Sen. John Cornyn (R-TX)

This week, after several Republicans suggested that the GOP would only repeal parts of the Affordable Care Act, Republican senators sought to reassure their conservative constituency of the purity of their intent by reiterating their opposition to the entire health care law. “Let me be very clear,” Sen. Jon Kyl (R-AZ) told conservative radio host Hugh Hewitt. “The position of the Republican Senators, all of us, is to repeal Obamacare if we can. If we can’t, having tried to do so, we will do everything we can to defund all or parts of it, to shave parts of it off … to try to reduce the scope of the rules and regulations.”

But Republicans also say that they support some parts of the health care law — like the consumer protections that would prohibit insurers from denying coverage to individuals with pre-existing conditions. Those elements would help consumers but they’d be better off if Obamacare were repealed and replaced with similar provisions. As Sen. Richard Burr (R-NC) explained during his debate in North Carolina last night, “Those provisions are acceptable to me and most Republicans and most Americans,” he said. “I think it’s important to realize we could have the elimination of pre-existing conditions tomorrow. We could have the elimination of lifetime caps tomorrow. We could begin to close the doughnut hole tomorrow. But you can’t fix the current health care bill that the president passed.”

So would Republicans really adopt strong consumer protections? It’s unlikely. The House Republicans’ ‘Pledge,’ for instance, guarantees coverage regardless of pre-existing condition only to those beneficiaries who had been previously insured. The uninsured can still be denied coverage. Similarly, a bill offered by Sens. Burr and Tom Coburn (R-OK) in May of 2009 encouraged states to “establish rational and reasonable consumer protections,” but did not eliminate the practice of denying coverage nationwide. Throw into this mix yesterday’s comments by Sen. John Cornyn (R-TX) and you quickly get the sense that any GOP pre-existing condition provision would be limited at best:

SIEGEL: But the basic change here, the government has expanded the entitlement to health insurance. Do you hope to see that expansion undone as a matter of federal law?

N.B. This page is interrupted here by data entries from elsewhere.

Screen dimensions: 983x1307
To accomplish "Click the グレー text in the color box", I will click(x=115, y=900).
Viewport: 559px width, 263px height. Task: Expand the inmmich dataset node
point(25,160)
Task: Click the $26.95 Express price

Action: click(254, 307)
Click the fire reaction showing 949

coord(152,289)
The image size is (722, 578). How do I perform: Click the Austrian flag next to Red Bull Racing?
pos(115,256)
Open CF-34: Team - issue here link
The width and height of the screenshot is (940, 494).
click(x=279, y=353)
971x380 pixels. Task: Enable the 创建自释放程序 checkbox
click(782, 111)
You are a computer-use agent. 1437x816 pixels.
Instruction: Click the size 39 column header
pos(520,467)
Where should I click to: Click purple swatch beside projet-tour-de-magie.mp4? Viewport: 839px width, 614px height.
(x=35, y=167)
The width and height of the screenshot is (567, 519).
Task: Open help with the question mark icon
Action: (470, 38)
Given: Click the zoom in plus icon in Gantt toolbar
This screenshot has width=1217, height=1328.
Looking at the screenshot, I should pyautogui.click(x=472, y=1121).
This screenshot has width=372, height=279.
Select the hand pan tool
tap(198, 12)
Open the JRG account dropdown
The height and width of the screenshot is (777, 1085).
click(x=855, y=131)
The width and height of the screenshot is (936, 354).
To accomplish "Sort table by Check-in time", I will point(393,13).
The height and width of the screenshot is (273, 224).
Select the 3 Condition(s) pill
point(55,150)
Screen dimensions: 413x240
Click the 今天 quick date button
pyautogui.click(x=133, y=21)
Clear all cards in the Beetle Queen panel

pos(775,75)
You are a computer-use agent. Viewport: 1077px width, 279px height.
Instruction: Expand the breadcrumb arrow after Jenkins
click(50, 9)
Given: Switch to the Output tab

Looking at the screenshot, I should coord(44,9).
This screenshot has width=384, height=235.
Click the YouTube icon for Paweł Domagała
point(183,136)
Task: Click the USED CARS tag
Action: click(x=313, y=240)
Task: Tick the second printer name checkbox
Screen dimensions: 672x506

CORNYN: I think the way it was done is problematic because it imposes a fine on individuals who don’t carry health insurance, but it says, on the other hand, that if you get sick, that an insurance company must issue you a policy regardless of your preexisting conditions and the like, which is driving up the cost of insurance. I think the model, to me, the ideal model is one that we’ve seen used in companies like Whole Foods Company in Austin, Texas, using health savings accounts.

Cornyn, of course, has it backwards. You can’t require insurance companies to “issue you a policy regardless of your preexisting conditions” unless you impose “a fine on individuals who don’t carry health insurance.” If you don’t find a way to encourage people who otherwise wouldn’t have bothered with health insurance to buy coverage, you can’t eliminate the pre-existing condition denials. That’s because without a mandate that brings healthy people into the program, the provision requires insurers to accept individuals who waited too long to purchase coverage. These sicker applicants would use up a lot of health care and drive up costs for everyone else in the pool, pushing out younger and healthier applicants (and their premium dollars). Only sick people who desperately need coverage would remain in the plan and as Kentucky, Main, New Hampshire, New Jersey and many other states have all found out, that’s a prescription for failure.

So the larger point here is that no matter what Republicans tell you about pre-existing conditions, without a mandate, they can’t possibly replace the existing consumer protections. All they can offer is some inferior provision that look a lot like the existing HIPAA law and won’t do much for the uninsured.